Hi Paul,
Does your book cover use cases where functional programming is a better approach ?
Sure, since functional programming is always a better approach
More seriously, this is highly subjective. It depends upon your own criteria. If you think about performance, the goal of functional programmers is often to do as well (or nearly as well) as the imperative version. However, some functional programs are faster than their imperative counterpart. But in general, functional programs are a bit slower.
If you think about the time needed to write a program, this is of course also subjective. An imperative programmer will have to struggle to think functionally. So, he will be less productive at first. For an experienced programmer, I would say that writing a somewhat complex functional program that compiles takes a bit longer that its imperative counterpart. The difference is that a program that compiles will have much less bugs. It will have "functional" bugs (nothing related with functional programming, but to programs with incorrect algorithms, for example) but it will rarely have implementation bugs. No unexpected null pointer (BTW, I don't really no what an expected null pointer is!), no concurrent access error, no index out of bound, no class cast exception and so on.

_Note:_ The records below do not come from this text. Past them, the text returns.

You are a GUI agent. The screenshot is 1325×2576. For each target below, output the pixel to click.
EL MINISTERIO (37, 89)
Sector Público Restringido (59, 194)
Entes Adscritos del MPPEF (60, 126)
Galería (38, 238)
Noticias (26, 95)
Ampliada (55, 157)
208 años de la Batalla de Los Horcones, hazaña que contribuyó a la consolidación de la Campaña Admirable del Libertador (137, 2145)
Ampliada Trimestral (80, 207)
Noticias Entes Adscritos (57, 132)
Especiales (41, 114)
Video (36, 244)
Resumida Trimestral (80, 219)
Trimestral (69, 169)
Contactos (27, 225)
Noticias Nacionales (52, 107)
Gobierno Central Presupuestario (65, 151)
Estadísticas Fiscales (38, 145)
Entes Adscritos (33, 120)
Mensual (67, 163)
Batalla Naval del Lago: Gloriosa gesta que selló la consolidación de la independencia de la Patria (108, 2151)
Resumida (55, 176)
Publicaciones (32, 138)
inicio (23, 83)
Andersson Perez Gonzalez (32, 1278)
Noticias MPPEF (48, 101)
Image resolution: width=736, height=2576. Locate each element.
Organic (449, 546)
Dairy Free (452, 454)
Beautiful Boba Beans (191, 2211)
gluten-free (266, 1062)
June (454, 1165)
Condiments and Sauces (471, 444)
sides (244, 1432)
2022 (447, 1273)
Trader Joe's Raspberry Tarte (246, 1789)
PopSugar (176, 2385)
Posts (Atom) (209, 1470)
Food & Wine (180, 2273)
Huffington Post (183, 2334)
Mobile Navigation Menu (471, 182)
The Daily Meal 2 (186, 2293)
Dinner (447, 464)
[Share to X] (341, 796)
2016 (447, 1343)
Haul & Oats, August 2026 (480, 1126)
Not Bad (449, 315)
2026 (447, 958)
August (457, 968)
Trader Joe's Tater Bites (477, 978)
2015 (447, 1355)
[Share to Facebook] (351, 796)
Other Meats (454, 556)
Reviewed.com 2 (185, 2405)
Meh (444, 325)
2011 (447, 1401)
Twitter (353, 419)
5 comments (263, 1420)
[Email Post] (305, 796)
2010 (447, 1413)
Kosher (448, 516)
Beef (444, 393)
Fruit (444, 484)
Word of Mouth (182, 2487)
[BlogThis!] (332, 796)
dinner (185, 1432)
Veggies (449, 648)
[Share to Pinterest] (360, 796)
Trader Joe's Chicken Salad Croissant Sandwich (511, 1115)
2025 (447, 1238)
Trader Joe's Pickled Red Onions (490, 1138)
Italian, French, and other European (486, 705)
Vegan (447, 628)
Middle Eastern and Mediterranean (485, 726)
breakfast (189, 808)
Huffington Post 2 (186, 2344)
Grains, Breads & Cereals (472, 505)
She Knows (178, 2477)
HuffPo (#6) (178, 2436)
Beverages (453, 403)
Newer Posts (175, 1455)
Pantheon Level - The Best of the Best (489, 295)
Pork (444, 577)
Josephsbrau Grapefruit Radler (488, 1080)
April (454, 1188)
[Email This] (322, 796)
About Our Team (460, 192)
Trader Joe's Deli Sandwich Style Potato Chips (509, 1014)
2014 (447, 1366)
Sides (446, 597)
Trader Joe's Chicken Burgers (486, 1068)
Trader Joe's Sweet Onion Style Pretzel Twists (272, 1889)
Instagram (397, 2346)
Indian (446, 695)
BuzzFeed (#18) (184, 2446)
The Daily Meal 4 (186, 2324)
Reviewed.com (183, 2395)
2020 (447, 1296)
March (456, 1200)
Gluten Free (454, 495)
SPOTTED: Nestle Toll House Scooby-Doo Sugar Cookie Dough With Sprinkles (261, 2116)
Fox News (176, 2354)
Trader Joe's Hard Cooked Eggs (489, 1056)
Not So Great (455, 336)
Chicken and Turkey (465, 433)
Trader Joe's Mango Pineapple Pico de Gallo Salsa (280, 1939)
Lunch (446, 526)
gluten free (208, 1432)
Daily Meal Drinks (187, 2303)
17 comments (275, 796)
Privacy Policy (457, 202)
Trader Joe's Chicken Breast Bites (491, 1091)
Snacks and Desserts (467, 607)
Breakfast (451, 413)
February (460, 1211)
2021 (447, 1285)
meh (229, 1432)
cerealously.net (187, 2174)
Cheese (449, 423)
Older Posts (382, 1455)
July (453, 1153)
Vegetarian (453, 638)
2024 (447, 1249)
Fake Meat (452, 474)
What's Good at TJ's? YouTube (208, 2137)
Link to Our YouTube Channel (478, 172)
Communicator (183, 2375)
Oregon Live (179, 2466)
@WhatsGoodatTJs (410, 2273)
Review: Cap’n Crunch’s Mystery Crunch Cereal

In the end, functional programmers are more productive.
There is another reason for this: functional programming is not only about programming using (pure) functions. It is also about pushing abstraction to the limit. In functional programming, there are no loops, no if then statements, no try catch and the like. All these structures are abstracted once for all, so the programmer can't mess with them. People often think that recursion is heavily used in functional programming. Although this is true, it is abstracted as well, so the programmer never have to use it explicitly.
So, after all, saying that functional programming is always a better approach may be a joke, but it is not far from being true!